Exercise instructions -
Check each line of the entries below for the string "blue"; copy every line where it appears.
*** Block opens ***
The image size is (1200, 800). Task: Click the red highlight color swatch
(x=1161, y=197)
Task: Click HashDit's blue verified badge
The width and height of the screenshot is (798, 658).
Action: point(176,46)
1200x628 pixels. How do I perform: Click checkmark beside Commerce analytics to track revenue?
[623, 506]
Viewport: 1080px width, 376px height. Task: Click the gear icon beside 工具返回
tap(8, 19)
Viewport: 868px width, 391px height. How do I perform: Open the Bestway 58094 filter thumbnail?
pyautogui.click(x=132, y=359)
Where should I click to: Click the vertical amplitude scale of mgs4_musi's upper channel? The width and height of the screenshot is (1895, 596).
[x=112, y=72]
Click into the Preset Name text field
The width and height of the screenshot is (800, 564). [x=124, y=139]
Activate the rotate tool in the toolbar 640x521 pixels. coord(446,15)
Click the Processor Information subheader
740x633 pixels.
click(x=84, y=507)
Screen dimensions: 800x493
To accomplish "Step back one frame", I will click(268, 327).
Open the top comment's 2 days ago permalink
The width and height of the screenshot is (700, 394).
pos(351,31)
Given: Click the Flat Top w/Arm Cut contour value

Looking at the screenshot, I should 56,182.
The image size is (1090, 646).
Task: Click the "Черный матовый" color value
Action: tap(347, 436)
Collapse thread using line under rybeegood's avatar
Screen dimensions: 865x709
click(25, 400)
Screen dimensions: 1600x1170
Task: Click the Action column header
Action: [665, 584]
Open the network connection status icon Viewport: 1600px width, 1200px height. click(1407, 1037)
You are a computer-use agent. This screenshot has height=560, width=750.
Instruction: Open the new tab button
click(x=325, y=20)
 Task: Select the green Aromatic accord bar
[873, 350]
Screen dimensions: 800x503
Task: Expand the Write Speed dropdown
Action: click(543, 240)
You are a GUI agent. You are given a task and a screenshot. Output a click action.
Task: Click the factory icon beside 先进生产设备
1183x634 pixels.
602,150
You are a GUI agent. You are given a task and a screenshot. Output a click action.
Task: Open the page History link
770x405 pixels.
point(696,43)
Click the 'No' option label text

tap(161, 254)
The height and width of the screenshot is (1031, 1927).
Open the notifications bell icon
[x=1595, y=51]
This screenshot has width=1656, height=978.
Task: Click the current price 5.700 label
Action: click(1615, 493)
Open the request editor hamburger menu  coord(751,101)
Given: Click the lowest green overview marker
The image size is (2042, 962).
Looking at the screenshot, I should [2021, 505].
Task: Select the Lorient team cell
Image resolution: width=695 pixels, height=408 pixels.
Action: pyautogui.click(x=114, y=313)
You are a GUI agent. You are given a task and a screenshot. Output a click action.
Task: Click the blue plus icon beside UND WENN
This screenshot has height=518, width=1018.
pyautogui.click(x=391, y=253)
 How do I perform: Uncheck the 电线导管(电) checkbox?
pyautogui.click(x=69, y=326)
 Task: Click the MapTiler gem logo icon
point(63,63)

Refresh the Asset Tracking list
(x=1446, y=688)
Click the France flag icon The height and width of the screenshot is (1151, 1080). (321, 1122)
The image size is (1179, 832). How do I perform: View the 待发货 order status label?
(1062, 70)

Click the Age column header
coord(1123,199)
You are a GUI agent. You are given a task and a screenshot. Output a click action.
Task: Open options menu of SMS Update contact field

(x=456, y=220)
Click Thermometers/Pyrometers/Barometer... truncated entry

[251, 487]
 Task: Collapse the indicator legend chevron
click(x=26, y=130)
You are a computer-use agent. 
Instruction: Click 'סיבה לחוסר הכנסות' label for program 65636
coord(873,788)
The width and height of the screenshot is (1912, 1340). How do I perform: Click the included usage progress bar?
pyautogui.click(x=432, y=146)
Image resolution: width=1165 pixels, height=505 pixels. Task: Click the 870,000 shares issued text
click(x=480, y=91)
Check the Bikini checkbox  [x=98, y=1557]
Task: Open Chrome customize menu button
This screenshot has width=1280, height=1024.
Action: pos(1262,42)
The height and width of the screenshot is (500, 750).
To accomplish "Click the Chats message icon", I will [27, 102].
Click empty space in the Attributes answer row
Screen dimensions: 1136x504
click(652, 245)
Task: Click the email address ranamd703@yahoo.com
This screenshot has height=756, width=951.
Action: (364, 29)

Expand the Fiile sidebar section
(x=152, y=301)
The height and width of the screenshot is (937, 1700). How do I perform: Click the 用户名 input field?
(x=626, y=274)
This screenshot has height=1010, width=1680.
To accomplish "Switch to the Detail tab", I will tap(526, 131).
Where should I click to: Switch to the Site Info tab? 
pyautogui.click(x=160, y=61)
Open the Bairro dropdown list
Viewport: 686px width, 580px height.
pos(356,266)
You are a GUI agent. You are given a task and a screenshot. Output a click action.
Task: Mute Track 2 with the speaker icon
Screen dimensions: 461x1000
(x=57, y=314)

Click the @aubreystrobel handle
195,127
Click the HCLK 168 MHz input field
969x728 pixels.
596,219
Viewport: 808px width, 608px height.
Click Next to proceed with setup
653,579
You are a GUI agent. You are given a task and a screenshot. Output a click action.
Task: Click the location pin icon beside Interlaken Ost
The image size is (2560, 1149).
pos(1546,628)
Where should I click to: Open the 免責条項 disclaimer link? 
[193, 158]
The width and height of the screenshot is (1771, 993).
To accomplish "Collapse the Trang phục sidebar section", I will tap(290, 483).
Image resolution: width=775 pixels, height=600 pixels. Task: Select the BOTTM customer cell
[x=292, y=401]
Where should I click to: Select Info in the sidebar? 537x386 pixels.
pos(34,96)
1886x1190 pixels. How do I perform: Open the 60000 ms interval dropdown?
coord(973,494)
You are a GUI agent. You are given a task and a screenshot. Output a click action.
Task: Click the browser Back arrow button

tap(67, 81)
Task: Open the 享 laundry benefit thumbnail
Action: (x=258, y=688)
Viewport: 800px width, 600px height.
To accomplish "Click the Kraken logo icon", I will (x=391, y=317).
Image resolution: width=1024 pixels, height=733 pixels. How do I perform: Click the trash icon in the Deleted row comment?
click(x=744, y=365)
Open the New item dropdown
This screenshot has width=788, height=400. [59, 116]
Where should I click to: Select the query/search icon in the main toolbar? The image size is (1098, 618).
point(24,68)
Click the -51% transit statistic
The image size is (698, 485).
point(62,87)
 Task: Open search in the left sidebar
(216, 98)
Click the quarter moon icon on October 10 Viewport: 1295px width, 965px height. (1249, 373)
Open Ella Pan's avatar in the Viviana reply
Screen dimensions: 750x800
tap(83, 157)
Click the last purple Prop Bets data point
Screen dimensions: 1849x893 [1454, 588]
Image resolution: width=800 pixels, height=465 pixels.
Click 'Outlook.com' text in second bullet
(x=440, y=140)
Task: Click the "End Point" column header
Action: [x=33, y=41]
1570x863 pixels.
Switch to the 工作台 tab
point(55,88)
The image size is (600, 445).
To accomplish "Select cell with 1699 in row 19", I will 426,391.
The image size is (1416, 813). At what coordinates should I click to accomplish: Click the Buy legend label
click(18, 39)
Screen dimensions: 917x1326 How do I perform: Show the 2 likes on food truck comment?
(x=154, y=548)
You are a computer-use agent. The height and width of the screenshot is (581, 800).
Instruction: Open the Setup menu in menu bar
*** Block closes ***
Task solution -
Task: Click HashDit's blue verified badge
Task: Click the blue plus icon beside UND WENN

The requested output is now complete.